11.1 How We Use Data for Ads

• We use your device Advertising ID, product browsing history, and ad interaction records to deliver personalized ads on Microsoft/Google platforms (only with your consent);
• We do not use sensitive data (e.g., payment passwords, health information) for ad targeting;
• Ad performance data (e.g., conversion rates) is shared with Microsoft/Google only in anonymized form (no personal identifiers).

11.2 How to Opt Out of Personalized Ads

• Microsoft Advertising: Disable personalized ads at https://account.microsoft.com/privacy/ad-settings/;
• Google Ads: Turn off ad personalization at https://myaccount.google.com/adsettings;
• Global Opt-Out: Use the Network Advertising Initiative (NAI) tool to opt out of personalized ads from multiple platforms: https://optout.networkadvertising.org/.

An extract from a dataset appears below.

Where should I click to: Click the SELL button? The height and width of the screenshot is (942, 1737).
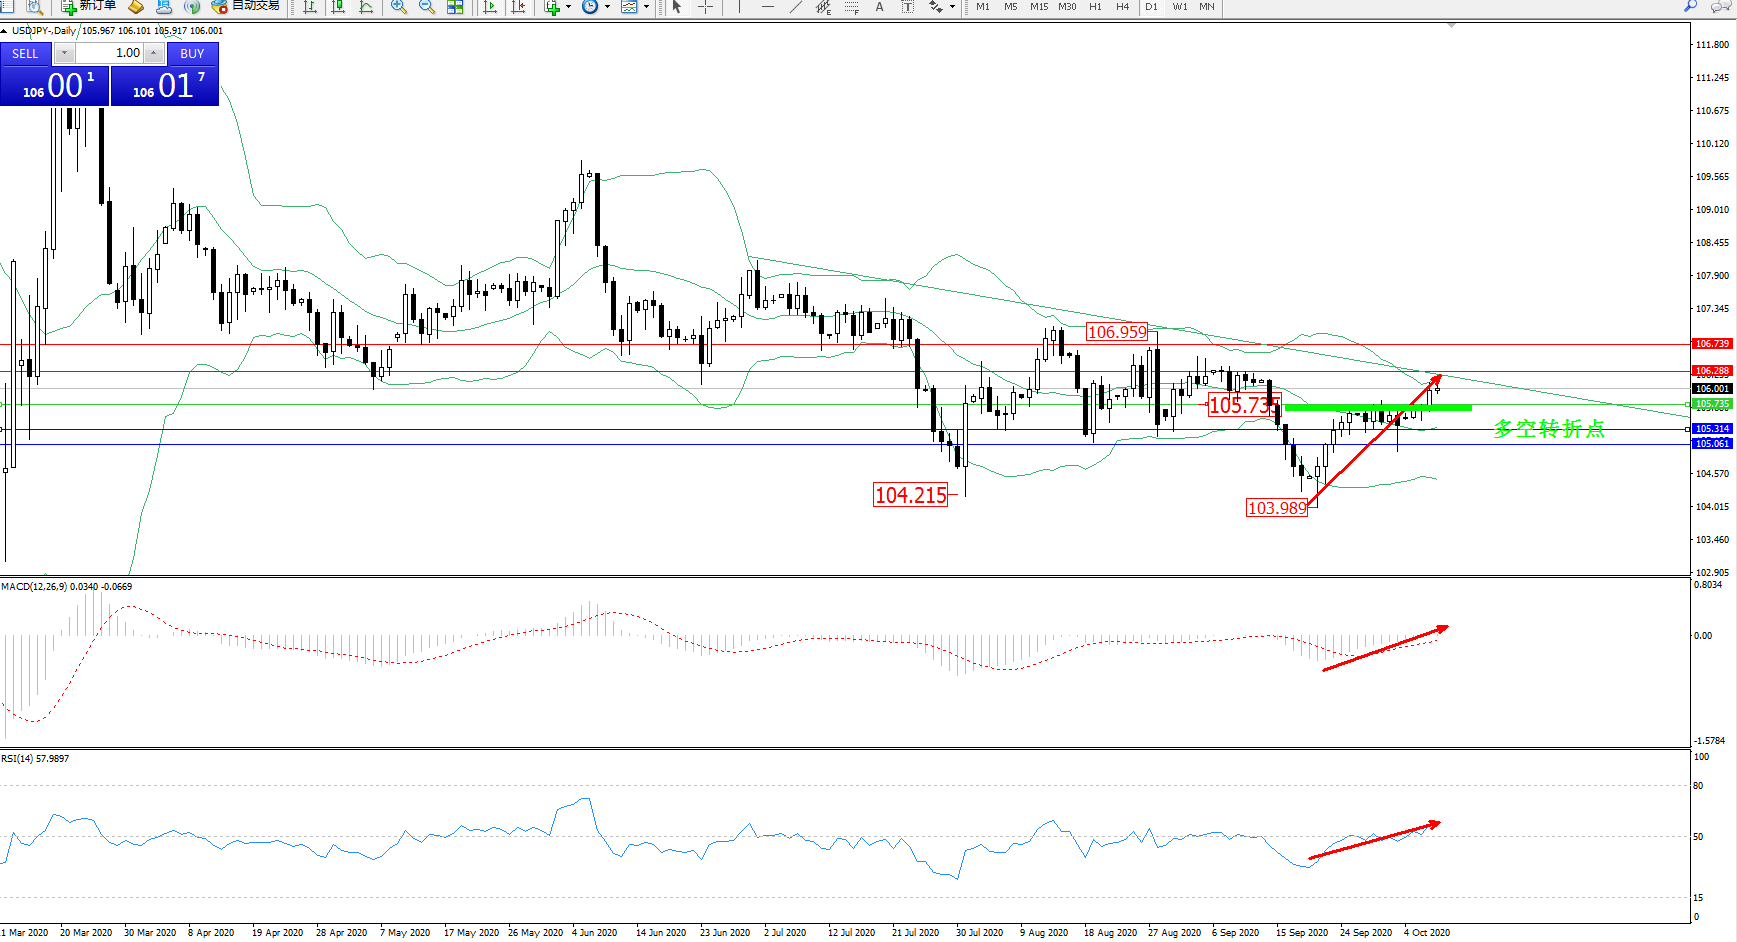[x=25, y=54]
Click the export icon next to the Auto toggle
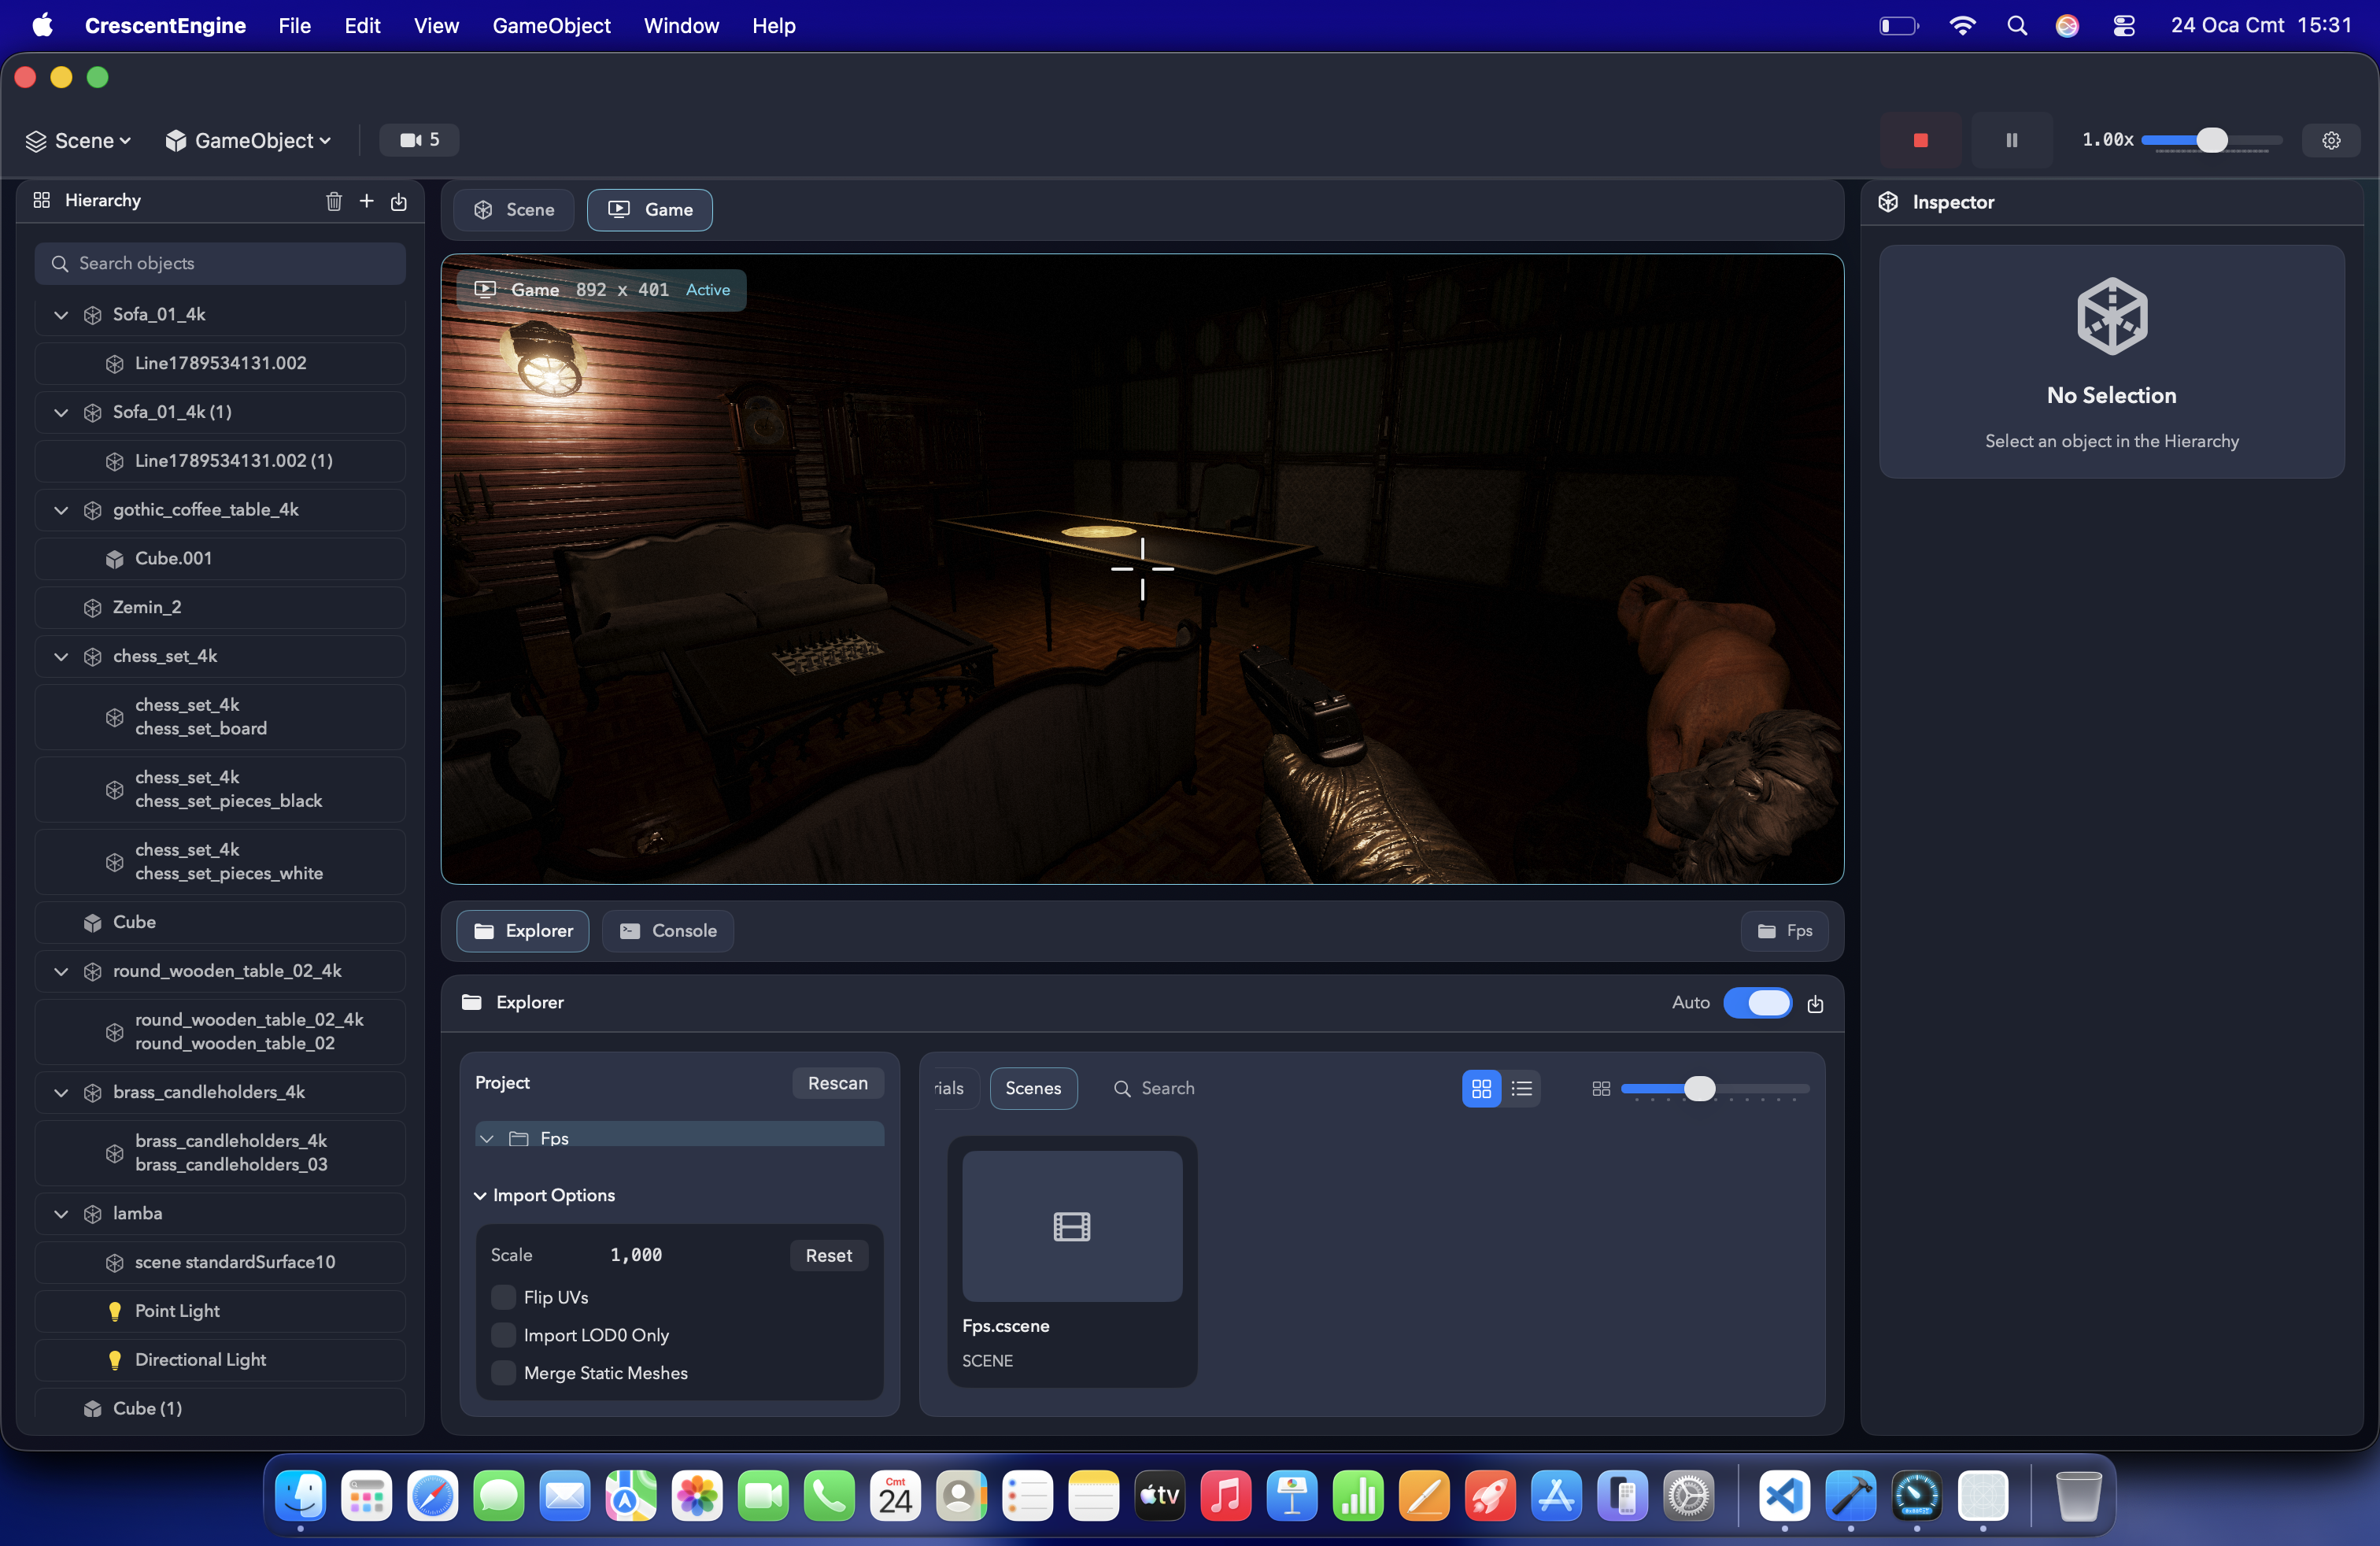 coord(1816,1003)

12. Changes to This Privacy Policy

• We will notify you of any material changes (e.g., adjustments to data collection scope, changes to cross-border transfer rules) via:
  1. A pop-up notice on our website;
  2. An email to your registered address (if you have an account);
  3. Updates to the “Last Updated” date at the top of this page.
• Changes related to Microsoft/Google platform compliance (e.g., ad data usage rules) will take effect no earlier than 30 days after notification (to give you time to review and adjust your preferences).

13. How to Contact Us

For privacy-related inquiries, complaints, or requests (including those related to Microsoft/Google platforms):

• General Support: Phone [+64 21 02698074], Email info@astridyn.com;
• Microsoft Privacy Team: If you have concerns about how your data is used in Microsoft Advertising, contact Microsoft directly at https://privacy.microsoft.com/en-us/contactus;
• Google Privacy Team: For issues related to Google Ads data usage, visit https://policies.google.com/contact.

We will respond to all inquiries within 7 business days and resolve complaints within 15 business days (consistent with Microsoft and Google’s response standards).